> Written exercise 1: How many lines in the records contain the word "arrow"? Reply with the number alone.

> Extracted text:
==================================================
3.6. KNN Prediction Using Lorentzian Distance

With feature vectors in place, we use the K-nearest neighbors approach to find past market states that resemble today’s setup.

For each new bar:

We compute the Lorentzian distance between the current vector and the previous 200 (maxBarsBack = 200). This sets the memory depth, i.e. more bars offer greater pattern variety, but may include outdated behavior.
We select the 100 closest matches (k = 100). A higher k smooths predictions by averaging across more examples but makes the signal less responsive.
We retrieve the future labels for these neighbors, based on what happened 4 bars later (barLookahead = 4). A longer lookahead captures broader trends but weakens short-term timing.
Finally, we sum the labels to generate a directional score:

A positive sum suggests upward momentum. A negative sum points to likely downside.

# KNN WITH LORENTZIAN DISTANCE
neighborsCount = 100
maxBarsBack = 200  # This is in global bars; we use it as windowed index difference.

prediction_arr = np.zeros(n_window, dtype=float)

# For each windowed observation, compare with previous windowed observations.
for idx in range(n_window):
    global_idx = idx + window_length - 1  # Map window index to global index.
    if global_idx < maxBarsBack:
        prediction_arr[idx] = 0
        continue

    # Consider previous windowed observations.
    start_idx = max(0, idx - maxBarsBack)
    dist_list = []
    idx_list = []
    for j in range(start_idx, idx):
        d = lorentzian_distance(features_windowed[idx], features_windowed[j])
==================================================
> Listing:
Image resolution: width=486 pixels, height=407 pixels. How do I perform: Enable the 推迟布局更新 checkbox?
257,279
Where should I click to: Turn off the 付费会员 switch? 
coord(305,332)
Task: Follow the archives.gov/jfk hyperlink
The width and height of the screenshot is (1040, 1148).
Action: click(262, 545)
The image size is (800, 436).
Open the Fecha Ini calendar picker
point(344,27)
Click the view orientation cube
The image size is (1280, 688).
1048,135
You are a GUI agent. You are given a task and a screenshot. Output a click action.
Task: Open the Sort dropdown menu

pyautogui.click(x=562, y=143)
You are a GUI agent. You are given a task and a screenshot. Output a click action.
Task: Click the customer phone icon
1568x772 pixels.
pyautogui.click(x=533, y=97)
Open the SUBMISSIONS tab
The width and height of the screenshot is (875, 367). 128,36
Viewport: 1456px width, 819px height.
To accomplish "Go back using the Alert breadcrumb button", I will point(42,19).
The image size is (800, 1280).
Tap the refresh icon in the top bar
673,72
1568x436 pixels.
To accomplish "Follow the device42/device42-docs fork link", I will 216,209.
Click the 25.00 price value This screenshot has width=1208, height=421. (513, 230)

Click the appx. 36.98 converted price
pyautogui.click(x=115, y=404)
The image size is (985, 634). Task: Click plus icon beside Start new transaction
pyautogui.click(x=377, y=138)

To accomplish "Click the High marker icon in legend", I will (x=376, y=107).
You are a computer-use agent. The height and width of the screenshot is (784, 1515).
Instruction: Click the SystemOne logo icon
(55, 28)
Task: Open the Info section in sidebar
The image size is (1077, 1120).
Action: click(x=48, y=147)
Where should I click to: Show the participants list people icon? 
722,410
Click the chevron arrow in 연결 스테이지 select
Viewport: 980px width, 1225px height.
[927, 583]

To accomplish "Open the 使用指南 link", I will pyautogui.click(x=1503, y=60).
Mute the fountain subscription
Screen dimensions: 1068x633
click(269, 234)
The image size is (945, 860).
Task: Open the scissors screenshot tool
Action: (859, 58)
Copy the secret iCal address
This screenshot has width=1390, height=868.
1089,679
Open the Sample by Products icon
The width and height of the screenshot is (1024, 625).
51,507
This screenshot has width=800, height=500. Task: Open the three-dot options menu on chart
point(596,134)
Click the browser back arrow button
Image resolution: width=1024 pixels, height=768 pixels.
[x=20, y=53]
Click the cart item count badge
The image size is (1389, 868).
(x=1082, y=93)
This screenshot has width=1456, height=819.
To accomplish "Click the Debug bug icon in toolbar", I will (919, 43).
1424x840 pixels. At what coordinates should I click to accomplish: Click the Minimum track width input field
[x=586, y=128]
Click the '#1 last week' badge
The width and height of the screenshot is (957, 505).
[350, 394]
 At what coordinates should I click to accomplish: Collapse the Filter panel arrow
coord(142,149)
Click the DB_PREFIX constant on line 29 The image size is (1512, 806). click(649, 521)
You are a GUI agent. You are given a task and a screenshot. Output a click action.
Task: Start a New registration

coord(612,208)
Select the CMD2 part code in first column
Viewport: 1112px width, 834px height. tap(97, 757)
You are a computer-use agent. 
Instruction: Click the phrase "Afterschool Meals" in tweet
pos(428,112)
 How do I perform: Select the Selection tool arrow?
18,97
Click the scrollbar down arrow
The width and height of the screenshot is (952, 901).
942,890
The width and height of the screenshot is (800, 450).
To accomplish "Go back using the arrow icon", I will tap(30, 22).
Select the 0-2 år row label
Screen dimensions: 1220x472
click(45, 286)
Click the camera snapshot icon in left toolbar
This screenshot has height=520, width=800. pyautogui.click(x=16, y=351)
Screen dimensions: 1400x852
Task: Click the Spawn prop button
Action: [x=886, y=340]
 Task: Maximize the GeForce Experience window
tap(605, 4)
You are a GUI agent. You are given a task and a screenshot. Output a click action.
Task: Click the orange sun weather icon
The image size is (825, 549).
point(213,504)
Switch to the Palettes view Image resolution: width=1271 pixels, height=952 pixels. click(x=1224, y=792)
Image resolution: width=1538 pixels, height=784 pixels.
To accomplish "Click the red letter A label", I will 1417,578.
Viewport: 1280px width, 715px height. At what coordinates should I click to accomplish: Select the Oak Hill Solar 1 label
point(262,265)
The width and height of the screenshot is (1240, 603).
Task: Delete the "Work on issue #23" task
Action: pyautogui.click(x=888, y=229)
==================================================
> Written exercise 2: Can you return the passage of the KNN excerpt starting at "3.6. KNN Prediction" and ending at "resemble today’s setup.", copied word for word?

> Exercise result 1: 6

> Exercise result 2:
3.6. KNN Prediction Using Lorentzian Distance

With feature vectors in place, we use the K-nearest neighbors approach to find past market states that resemble today’s setup.